Cooper, whose findings appear in the British Medical Journal, said more studies are needed to clarify whether the measures would be helpful to doctors as a screening tool.
“I wouldn’t suggest that we roll them out into clinical practice tomorrow, but it is possible that they could be used in the future,” she told Reuters Health.
The researchers examined 33 earlier datasets comprising tens of thousands of people, and included only those living “in the community” rather than in a nursing home. While lumping data from various studies together might make the results less solid, most findings pointed in the same direction.

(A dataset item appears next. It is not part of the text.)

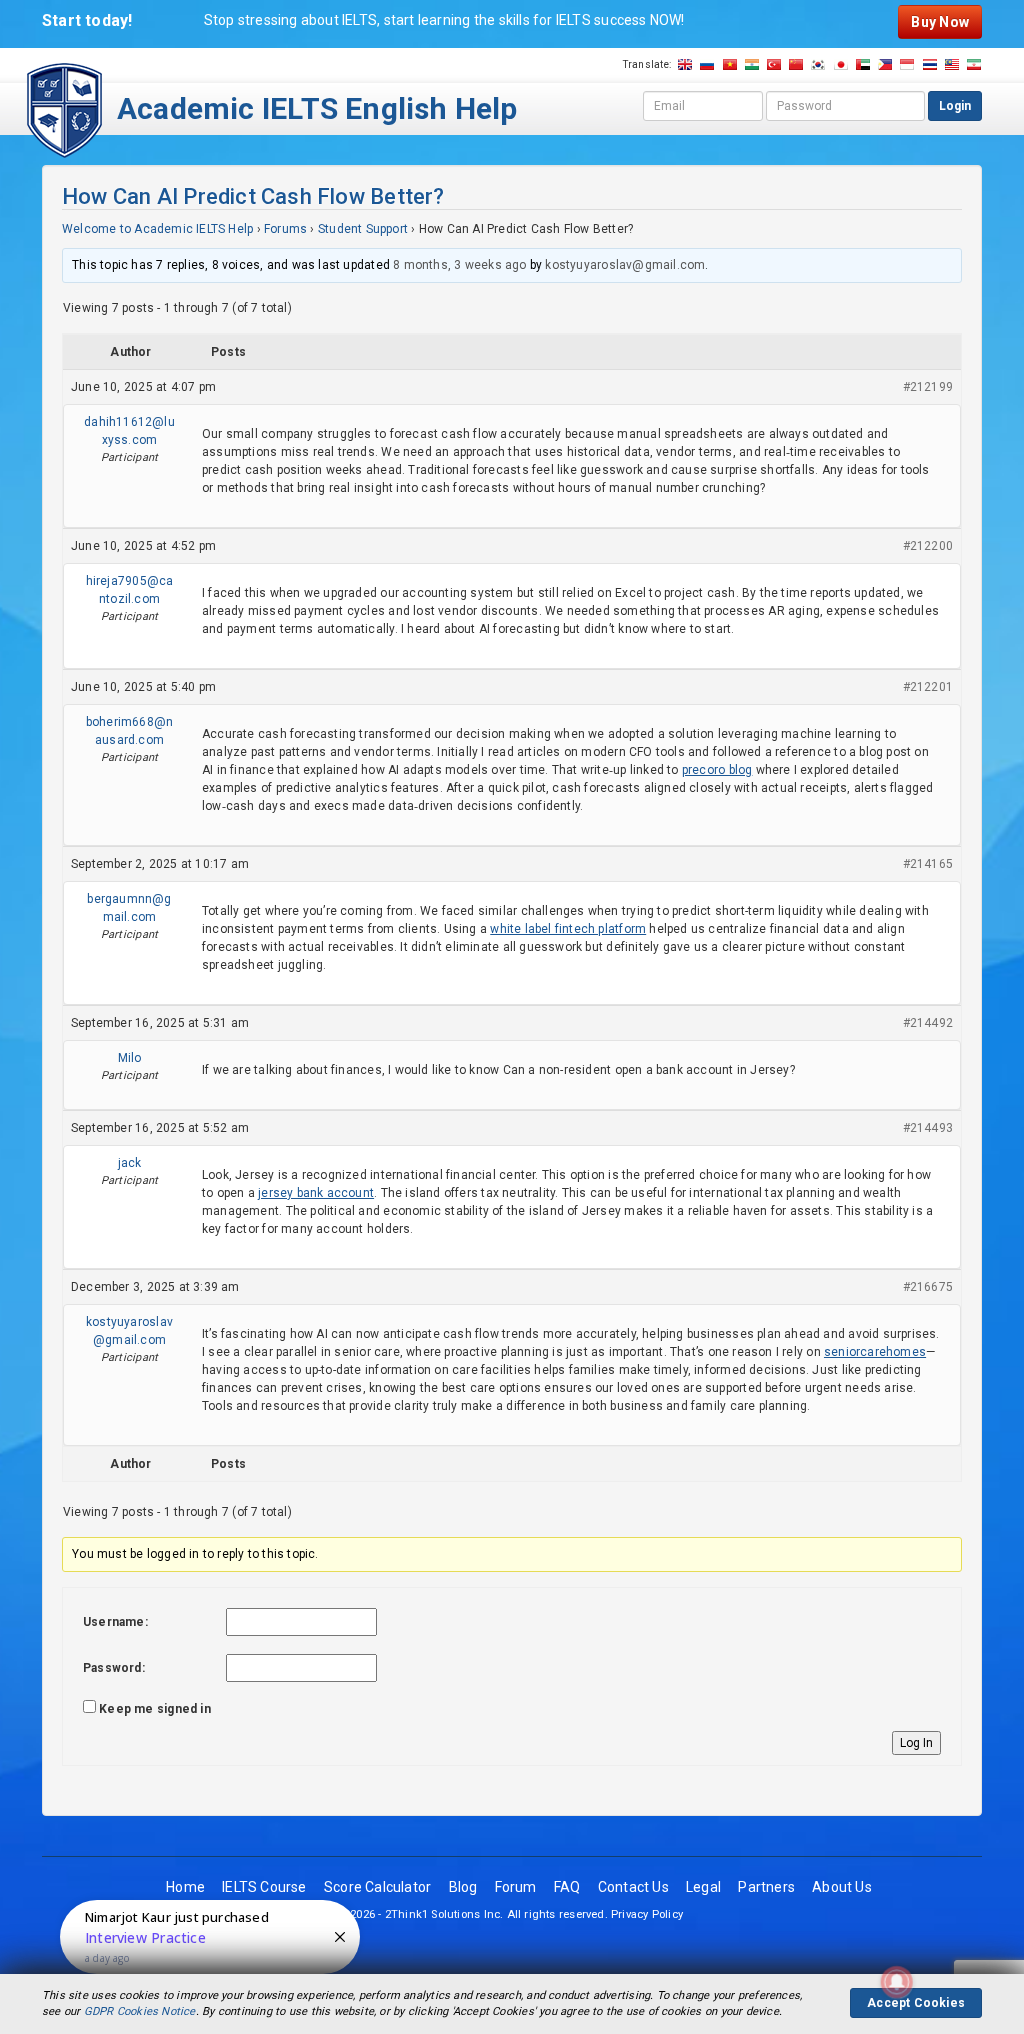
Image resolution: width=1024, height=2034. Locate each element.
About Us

“Those people in the general population who have higher physical capability levels are likely to live longer,” Cooper said.
Those with the weakest grip, for instance, were 1.67 times as likely to die during the studies as their strongest peers. And the seniors with the slowest walking pace had nearly three times the risk of dying compared with the swiftest.
Some studies of gripping had been done in people under 60, too. While they showed the same overall pattern as in older citizens, the link wasn’t as clear.
The researchers said their findings might reflect frailty and overall bodily decline, or unidentified diseases. But it is also possible that factors they didn’t account for—such as income and physical activity—could be at play.